Optional Items
The question mark makes the preceding token in the regular expression optional. colou?r
matches both colour
and color
. The question mark is called a quantifier.
You can make several tokens optional by grouping them together using parentheses, and placing the question mark after the closing parenthesis. E.g.: Nov(ember)?
matches Nov
and November
.
You can write a regular expression that matches many alternatives by including more than one question mark. Feb(ruary)? 23(rd)?
matches February 23rd
, February 23
, Feb 23rd
and Feb 23
.
You can also use curly braces to make something optional. colou{0,1}r
is the same as colou?r
. POSIX BRE and GNU BRE do not support either syntax. These flavors require backslashes to give curly braces their special meaning: colou\{0,1\}r
.
Important Regex Concept: Greediness
The question mark is the first metacharacter introduced by this tutorial that is greedy. The question mark gives the regex engine two choices: try to match the part the question mark applies to, or do not try to match it. The engine always tries to match that part. Only if this causes the entire regular expression to fail, will the engine try ignoring the part the question mark applies to.
The effect is that if you apply the regex Feb 23(rd)?
to the string Today is Feb 23rd, 2003
, the match is always Feb 23rd
and not Feb 23
. You can make the question mark lazy (i.e. turn off the greediness) by putting a second question mark after the first.
The discussion about the other repetition operators has more details on greedy and lazy quantifiers.

Data shown |

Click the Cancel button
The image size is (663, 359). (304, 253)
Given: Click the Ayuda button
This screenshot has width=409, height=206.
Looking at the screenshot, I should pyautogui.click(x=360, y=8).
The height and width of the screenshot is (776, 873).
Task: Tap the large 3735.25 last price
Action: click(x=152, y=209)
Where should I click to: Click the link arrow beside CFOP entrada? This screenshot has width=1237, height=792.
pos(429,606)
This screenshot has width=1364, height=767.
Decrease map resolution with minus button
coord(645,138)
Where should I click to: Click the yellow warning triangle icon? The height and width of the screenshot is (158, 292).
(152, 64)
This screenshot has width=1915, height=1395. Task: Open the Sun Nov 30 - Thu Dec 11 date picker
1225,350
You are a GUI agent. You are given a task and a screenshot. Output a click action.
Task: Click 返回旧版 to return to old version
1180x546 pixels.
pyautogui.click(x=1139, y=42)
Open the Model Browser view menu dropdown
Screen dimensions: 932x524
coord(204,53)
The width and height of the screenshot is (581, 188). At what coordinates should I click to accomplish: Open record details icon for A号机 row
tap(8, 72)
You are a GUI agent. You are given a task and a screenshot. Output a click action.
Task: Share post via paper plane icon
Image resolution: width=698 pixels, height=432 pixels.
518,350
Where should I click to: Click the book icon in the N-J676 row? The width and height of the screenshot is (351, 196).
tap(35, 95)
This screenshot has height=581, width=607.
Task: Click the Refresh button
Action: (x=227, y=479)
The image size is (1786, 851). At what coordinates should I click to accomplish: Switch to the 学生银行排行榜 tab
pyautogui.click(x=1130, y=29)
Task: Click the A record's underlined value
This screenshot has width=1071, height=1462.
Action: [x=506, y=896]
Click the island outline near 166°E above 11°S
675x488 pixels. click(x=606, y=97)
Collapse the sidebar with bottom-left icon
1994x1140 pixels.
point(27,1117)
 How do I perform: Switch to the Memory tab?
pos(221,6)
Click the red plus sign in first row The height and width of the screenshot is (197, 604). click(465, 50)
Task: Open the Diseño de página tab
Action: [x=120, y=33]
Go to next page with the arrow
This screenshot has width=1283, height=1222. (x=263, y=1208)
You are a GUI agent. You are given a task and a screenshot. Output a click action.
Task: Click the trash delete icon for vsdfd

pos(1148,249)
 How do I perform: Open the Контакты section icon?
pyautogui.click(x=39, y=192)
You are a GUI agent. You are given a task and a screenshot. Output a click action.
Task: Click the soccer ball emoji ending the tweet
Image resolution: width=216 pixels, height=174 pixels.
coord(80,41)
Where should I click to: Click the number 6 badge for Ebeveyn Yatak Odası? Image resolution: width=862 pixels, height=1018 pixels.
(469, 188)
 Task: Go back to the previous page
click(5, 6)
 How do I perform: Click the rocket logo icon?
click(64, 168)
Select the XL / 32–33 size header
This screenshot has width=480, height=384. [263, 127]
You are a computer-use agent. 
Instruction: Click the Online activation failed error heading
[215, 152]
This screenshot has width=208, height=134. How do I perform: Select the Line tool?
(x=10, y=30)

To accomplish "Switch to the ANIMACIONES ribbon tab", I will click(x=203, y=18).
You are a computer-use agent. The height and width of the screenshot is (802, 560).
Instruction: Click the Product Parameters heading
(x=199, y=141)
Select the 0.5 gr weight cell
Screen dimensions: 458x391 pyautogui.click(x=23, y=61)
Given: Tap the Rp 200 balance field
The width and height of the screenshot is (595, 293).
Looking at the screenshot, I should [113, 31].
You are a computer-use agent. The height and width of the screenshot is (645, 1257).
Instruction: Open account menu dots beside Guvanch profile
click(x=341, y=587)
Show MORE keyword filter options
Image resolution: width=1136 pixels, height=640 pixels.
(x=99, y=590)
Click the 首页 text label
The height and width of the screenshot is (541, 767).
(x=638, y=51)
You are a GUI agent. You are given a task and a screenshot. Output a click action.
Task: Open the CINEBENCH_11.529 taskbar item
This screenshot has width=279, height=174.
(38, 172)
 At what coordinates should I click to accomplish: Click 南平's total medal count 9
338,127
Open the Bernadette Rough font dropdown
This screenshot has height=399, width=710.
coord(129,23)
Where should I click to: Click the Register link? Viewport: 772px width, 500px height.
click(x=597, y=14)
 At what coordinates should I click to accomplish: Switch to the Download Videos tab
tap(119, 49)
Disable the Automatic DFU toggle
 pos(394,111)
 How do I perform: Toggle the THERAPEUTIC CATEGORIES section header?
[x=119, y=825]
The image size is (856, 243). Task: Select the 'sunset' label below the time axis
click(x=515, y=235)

Written tasks |
• 1. Reproduce the rows verbatim, from the first row through the line containing "pos(429,606)".
• 2. Continue the section on optional items and greediness in regular expressions from its final sentence.

Exercise results |
• 1.
Click the Cancel button
The image size is (663, 359). (304, 253)
Given: Click the Ayuda button
This screenshot has width=409, height=206.
Looking at the screenshot, I should pyautogui.click(x=360, y=8).
The height and width of the screenshot is (776, 873).
Task: Tap the large 3735.25 last price
Action: click(x=152, y=209)
Where should I click to: Click the link arrow beside CFOP entrada? This screenshot has width=1237, height=792.
pos(429,606)

• 2.
Looking Inside The Regex Engine
Let’s apply the regular expression colou?r
to the string The colonel likes the color green
.
The first token in the regex is the literal c
. The first position where it matches successfully is the c
in colonel
. The engine continues, and finds that o
matches o
, l
matches l
and another o
matches o
. Then the engine checks whether u
matches n
. This fails. However, the question mark tells the regex engine that failing to match u
is acceptable. Therefore, the engine skips ahead to the next regex token: r
. But this fails to match n
as well. Now, the engine can only conclude that the entire regular expression cannot be matched starting at the c
in colonel
. Therefore, the engine starts again trying to match c
to the first o in colonel
.
After a series of failures, c
matches the c
in color
, and o
, l
and o
match the following characters. Now the engine checks whether u
matches r
. This fails. Again: no problem. The question mark allows the engine to continue with r
. This matches r
and the engine reports that the regex successfully matched color
in our string.